__WHAT YOU HAVE TO DO__.
Would you please copy each line of the data in which the string "title" occurs?

__________________________________________________

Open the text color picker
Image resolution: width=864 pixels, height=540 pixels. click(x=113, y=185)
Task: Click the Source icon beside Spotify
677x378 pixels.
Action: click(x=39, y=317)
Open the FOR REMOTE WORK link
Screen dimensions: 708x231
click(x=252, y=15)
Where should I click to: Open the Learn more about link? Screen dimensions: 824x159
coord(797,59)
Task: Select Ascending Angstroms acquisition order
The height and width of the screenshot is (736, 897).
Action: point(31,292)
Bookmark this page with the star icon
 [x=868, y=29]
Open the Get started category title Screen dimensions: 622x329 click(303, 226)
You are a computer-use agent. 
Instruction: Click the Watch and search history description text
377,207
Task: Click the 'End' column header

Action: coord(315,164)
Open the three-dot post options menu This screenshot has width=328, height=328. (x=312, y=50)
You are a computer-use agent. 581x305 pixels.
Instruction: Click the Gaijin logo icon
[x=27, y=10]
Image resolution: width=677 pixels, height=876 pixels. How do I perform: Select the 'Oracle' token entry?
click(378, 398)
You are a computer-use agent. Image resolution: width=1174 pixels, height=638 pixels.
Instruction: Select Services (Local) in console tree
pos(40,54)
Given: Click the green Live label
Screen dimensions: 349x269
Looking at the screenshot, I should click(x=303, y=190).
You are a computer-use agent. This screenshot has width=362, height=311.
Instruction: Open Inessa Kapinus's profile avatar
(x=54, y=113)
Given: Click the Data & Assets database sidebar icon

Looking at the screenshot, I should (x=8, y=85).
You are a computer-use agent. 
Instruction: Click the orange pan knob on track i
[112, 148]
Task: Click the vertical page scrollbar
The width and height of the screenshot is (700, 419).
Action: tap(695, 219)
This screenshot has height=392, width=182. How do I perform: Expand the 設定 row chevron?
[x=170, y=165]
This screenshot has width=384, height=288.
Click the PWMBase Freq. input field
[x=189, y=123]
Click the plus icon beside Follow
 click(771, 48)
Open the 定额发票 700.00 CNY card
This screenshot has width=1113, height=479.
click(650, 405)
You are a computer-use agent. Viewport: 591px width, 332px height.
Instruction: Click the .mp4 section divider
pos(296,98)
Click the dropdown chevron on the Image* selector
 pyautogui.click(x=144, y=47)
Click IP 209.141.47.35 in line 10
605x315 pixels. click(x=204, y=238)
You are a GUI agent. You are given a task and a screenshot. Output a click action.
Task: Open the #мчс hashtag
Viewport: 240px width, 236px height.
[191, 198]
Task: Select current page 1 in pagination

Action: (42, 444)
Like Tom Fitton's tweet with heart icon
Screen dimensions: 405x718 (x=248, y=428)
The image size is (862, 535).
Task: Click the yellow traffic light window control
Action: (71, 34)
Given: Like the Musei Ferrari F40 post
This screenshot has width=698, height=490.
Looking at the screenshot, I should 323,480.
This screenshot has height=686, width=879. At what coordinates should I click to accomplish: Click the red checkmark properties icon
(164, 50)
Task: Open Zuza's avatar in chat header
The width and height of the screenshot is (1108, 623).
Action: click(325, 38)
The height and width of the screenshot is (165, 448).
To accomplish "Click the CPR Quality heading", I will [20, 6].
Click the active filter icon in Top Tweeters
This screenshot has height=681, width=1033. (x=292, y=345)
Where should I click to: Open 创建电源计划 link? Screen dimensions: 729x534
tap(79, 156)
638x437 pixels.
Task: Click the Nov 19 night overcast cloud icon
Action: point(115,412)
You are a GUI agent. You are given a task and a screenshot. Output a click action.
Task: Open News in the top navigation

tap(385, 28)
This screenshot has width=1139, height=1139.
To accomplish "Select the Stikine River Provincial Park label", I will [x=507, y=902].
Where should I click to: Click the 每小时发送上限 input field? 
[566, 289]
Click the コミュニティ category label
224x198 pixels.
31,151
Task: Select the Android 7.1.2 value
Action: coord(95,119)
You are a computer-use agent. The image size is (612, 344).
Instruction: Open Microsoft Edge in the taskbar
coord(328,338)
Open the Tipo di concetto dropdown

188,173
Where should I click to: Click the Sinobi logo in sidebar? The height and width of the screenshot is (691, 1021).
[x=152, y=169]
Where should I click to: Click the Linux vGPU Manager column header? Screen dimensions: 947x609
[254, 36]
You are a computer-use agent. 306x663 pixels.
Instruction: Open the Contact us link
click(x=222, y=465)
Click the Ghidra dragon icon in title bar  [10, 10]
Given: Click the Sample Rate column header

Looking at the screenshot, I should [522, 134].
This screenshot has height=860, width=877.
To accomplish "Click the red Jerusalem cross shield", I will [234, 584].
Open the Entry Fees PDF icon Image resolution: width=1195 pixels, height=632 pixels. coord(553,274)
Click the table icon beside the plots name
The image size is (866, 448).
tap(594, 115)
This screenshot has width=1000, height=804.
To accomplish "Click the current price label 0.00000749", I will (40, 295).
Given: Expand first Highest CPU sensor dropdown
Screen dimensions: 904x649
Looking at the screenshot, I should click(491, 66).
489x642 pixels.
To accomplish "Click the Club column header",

__________________________________________________

__TASK RESPONSE__.
Open the Get started category title Screen dimensions: 622x329 click(303, 226)
Click the Ghidra dragon icon in title bar  [10, 10]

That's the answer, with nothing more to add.